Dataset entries
▼▼▼

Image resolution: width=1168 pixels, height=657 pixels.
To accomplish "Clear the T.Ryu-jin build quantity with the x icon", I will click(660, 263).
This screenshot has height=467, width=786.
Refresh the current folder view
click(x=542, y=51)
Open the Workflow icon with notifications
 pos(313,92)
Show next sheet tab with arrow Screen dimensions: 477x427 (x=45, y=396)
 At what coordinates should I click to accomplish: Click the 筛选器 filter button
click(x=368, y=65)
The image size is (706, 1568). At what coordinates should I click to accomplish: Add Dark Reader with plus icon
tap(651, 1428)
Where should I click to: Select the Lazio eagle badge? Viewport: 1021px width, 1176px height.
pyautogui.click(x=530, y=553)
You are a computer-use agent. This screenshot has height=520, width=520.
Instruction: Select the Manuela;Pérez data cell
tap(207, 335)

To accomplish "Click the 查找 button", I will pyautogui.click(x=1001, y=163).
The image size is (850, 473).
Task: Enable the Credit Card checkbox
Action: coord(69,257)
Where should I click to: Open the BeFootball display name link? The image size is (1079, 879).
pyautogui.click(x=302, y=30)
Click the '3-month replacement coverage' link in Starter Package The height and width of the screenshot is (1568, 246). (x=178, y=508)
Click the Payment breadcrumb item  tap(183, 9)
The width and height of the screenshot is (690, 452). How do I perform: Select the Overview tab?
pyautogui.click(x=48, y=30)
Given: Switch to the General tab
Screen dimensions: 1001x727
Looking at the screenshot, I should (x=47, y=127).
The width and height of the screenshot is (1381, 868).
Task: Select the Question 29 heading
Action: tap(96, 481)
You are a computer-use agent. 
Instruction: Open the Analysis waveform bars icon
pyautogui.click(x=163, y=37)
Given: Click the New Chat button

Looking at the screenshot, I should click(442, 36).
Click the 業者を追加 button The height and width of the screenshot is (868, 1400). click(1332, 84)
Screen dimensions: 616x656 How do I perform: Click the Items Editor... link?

▲▲▲

> [Task to complete]: Return the entries above in full and exactly as written.

> [Response box]:
Image resolution: width=1168 pixels, height=657 pixels.
To accomplish "Clear the T.Ryu-jin build quantity with the x icon", I will click(660, 263).
This screenshot has height=467, width=786.
Refresh the current folder view
click(x=542, y=51)
Open the Workflow icon with notifications
 pos(313,92)
Show next sheet tab with arrow Screen dimensions: 477x427 (x=45, y=396)
 At what coordinates should I click to accomplish: Click the 筛选器 filter button
click(x=368, y=65)
The image size is (706, 1568). At what coordinates should I click to accomplish: Add Dark Reader with plus icon
tap(651, 1428)
Where should I click to: Select the Lazio eagle badge? Viewport: 1021px width, 1176px height.
pyautogui.click(x=530, y=553)
You are a computer-use agent. This screenshot has height=520, width=520.
Instruction: Select the Manuela;Pérez data cell
tap(207, 335)

To accomplish "Click the 查找 button", I will pyautogui.click(x=1001, y=163).
The image size is (850, 473).
Task: Enable the Credit Card checkbox
Action: coord(69,257)
Where should I click to: Open the BeFootball display name link? The image size is (1079, 879).
pyautogui.click(x=302, y=30)
Click the '3-month replacement coverage' link in Starter Package The height and width of the screenshot is (1568, 246). (x=178, y=508)
Click the Payment breadcrumb item  tap(183, 9)
The width and height of the screenshot is (690, 452). How do I perform: Select the Overview tab?
pyautogui.click(x=48, y=30)
Given: Switch to the General tab
Screen dimensions: 1001x727
Looking at the screenshot, I should (x=47, y=127).
The width and height of the screenshot is (1381, 868).
Task: Select the Question 29 heading
Action: tap(96, 481)
You are a computer-use agent. 
Instruction: Open the Analysis waveform bars icon
pyautogui.click(x=163, y=37)
Given: Click the New Chat button

Looking at the screenshot, I should click(442, 36).
Click the 業者を追加 button The height and width of the screenshot is (868, 1400). click(1332, 84)
Screen dimensions: 616x656 How do I perform: Click the Items Editor... link?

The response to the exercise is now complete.